3. The method for automatically checking and accepting graphic pictures of a power dispatching system according to claim 1, wherein the method comprises the following steps: the remote signaling signal states in the graphic pictures of the power dispatching system are 'split' or 'combined', and the graphic pictures of the remote signaling signals in different states are different and comprise different shapes, colors and flickering states;

when the electric graphic element picture of the signal is subjected to image recognition, the time interval for continuously intercepting the electric graphic picture is set to be 2/3 of the picture element flickering time interval, and the number of the electric graphic picture for continuously intercepting is set to be 5, so that the flickering state of the electric graphic element of the point signal is obtained.

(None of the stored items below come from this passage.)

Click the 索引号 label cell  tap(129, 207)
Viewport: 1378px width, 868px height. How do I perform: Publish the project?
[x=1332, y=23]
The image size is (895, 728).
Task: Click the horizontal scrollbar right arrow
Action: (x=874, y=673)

4. The method for automatically checking and accepting graphic pictures of a power dispatching system according to claim 1, wherein the method comprises the following steps: the power graph picture of the power dispatching system comprises wiring diagrams and signal diagrams of all substations in the dispatching system, and in the step 3 of automatically checking and accepting the power graph picture, the method for acquiring the coordinate position and the size of the signal to be checked in the power graph picture comprises the following steps:

step 1), inquiring the key_id attribute of a metadata sub-tag under a G tag in a svg file format of a power graphic picture according to the id name of a to-be-point signal, finding a tag with the same key_id attribute value as the id name of the to-be-point signal, and inquiring the key id attribute of a Gzp, DText, disconnector, groundDisconnector, CBreaker tag in a G format file for the G format power graphic picture file, and finding a tag with the same key id attribute value as the id name of the to-be-point signal;

step 2), acquiring coordinates of a signal to be subjected to point-to-point in a power graphic picture: for a svg file format power graphic picture file, under a G label with the same key_id attribute value, searching for values of x and y attributes of a text sub-label, wherein x is an abscissa in a power graphic picture, and y is an ordinate in the power graphic picture, so that coordinates of a to-be-point signal in the power graphic picture are obtained, and for a G file format power graphic picture file, under a Gzp, DText, disconnector, groundDisconnector, CBreaker label with the same key_id attribute value, searching for values of x and y attributes, wherein x is an abscissa in the power graphic picture, and y is an ordinate in the power graphic picture, so that coordinates of the to-be-point signal in the power graphic picture are obtained;

step 3), obtaining the picture size of the to-be-point signal in the power graph picture: for a svg file format power graphic picture file, when a point signal is a telemetry signal, searching the values of a font-size attribute and a writing-mode attribute of a text sub-label under a g label with the same key_id attribute value, wherein the font-size is the size of a telemetry signal value text, and the writing-mode is the number of display digits of numbers, so that the picture size of the telemetry signal text is obtained; when the point signal is a remote signaling signal, under the g label with the same key_id attribute value, searching the value of the width attribute and the height attribute of the rect sub-label, wherein width is the width of the signal graphic element and height is the height of the signal graphic element, thereby obtaining the picture size of the remote signaling signal graphic element; for the G file format power graphic picture file, under the GzpGzp, DText, disconnector, groundDisconnector, CBreaker label with the same keyid attribute value, searching for values of w attribute and h attribute, wherein w is the width of the signal primitive, and h is the height of the signal primitive, thereby obtaining the picture size of the signal primitive.